DSE + solr back pressure issue for index work pool - solr

restarting a node B in a three node cluster always ends in the following warn message on the node B:
Back pressure is active for Index work pool with total work queue size 764 and average processing time 9242
the queue size is constantly increasing.
I'm running DSE 4.5 SOLR on a ubuntu 12.04 machine with 20 GB RAM, 4 Cores per server. Monitoring the Systemresources seems to be "normal" , 12 GB RAM usage, very low CPU usage.
opscenter is showing me for this node:
a heap usage of 1,5 GB, a very low load (0.32), a compaction task of a keyspace that is at 100% for several hours now.
On node A a nodetool -pr always show the message:
INFO [HintedHandoff:2] 2015-01-05 17:24:19,570 HintedHandOffManager.java (line 466) Timed out replaying hints to /10.0.106.200; aborting (0 delivered)
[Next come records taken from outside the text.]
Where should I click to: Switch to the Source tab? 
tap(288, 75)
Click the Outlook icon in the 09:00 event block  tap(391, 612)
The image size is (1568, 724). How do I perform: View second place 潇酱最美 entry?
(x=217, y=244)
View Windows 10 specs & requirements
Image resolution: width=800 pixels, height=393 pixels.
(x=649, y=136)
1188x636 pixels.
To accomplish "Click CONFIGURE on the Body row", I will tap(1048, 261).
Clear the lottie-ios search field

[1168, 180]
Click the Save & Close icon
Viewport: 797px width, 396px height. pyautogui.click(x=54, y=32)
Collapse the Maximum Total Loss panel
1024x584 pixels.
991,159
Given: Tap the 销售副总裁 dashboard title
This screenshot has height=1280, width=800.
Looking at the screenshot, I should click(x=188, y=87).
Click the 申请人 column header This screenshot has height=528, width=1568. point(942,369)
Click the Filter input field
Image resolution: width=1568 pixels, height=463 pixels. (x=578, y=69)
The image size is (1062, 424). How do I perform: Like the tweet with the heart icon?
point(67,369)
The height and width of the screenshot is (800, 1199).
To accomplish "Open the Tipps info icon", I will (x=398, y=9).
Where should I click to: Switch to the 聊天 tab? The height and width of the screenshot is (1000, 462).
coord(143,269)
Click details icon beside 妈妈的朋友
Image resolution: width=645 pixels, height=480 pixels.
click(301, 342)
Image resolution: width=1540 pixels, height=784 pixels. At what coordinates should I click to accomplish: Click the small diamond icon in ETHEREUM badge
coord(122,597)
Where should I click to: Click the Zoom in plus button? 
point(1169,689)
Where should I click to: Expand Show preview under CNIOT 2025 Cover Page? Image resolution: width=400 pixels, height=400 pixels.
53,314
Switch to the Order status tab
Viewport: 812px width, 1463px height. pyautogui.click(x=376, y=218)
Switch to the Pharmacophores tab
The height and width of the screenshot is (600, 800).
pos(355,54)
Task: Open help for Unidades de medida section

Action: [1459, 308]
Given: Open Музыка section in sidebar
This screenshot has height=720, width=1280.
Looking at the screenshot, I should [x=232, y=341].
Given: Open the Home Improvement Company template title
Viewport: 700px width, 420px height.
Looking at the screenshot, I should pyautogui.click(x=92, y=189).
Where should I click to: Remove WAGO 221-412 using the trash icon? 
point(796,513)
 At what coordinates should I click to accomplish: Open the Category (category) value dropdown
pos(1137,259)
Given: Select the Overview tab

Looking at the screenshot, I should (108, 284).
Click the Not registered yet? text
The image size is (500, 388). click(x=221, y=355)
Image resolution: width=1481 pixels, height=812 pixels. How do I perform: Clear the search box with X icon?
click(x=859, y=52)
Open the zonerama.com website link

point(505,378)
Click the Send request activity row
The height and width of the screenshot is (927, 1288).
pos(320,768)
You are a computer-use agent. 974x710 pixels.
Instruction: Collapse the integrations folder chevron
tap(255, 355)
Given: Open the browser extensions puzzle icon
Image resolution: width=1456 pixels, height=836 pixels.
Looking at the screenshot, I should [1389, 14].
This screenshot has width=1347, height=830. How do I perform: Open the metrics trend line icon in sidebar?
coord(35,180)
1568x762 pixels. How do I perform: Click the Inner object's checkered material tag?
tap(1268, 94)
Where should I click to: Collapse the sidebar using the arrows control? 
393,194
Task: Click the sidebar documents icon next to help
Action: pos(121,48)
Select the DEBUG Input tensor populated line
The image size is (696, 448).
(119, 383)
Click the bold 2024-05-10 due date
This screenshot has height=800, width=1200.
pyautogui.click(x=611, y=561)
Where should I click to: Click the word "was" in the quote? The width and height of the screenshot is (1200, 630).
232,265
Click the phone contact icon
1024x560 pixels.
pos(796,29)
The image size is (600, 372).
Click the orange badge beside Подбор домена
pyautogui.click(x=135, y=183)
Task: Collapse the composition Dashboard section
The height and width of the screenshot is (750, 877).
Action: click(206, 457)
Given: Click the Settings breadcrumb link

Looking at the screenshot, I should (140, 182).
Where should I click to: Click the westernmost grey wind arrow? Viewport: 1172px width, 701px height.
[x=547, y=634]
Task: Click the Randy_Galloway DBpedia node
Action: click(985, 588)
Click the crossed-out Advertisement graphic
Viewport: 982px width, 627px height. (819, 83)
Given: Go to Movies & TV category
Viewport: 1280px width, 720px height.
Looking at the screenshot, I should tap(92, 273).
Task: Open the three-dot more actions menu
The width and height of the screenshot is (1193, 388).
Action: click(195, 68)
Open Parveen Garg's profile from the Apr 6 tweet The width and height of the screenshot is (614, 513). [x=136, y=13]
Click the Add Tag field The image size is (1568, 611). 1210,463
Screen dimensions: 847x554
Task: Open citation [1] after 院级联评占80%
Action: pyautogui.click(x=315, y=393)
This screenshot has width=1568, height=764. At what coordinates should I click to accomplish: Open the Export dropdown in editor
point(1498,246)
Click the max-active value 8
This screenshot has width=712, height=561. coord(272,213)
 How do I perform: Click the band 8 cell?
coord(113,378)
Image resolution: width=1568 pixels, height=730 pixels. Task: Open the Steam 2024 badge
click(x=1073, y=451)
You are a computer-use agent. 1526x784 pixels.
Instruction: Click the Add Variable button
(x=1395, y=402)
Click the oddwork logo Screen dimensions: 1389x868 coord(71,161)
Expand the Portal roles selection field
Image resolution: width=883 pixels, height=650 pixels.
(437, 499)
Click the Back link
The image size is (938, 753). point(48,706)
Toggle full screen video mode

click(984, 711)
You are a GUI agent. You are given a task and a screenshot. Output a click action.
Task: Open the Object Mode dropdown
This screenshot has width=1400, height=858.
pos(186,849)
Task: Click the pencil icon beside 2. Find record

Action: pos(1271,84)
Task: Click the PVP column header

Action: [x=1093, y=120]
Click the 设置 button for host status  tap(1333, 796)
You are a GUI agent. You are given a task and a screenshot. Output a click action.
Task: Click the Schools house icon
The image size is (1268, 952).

where 10.0.106.200 is node B
Any idea what this Warning could cause?

The backpressure warning is just an indication of overloading, as the indexing process isn't able to keep up with the insertion rate according to your configured threshold; generally, it is not a serious issue unless it happens for a prolonged period of time, in which case you might want to scale either horizontally or vertically, or increase the backpressure threshold if you already have powerful machines.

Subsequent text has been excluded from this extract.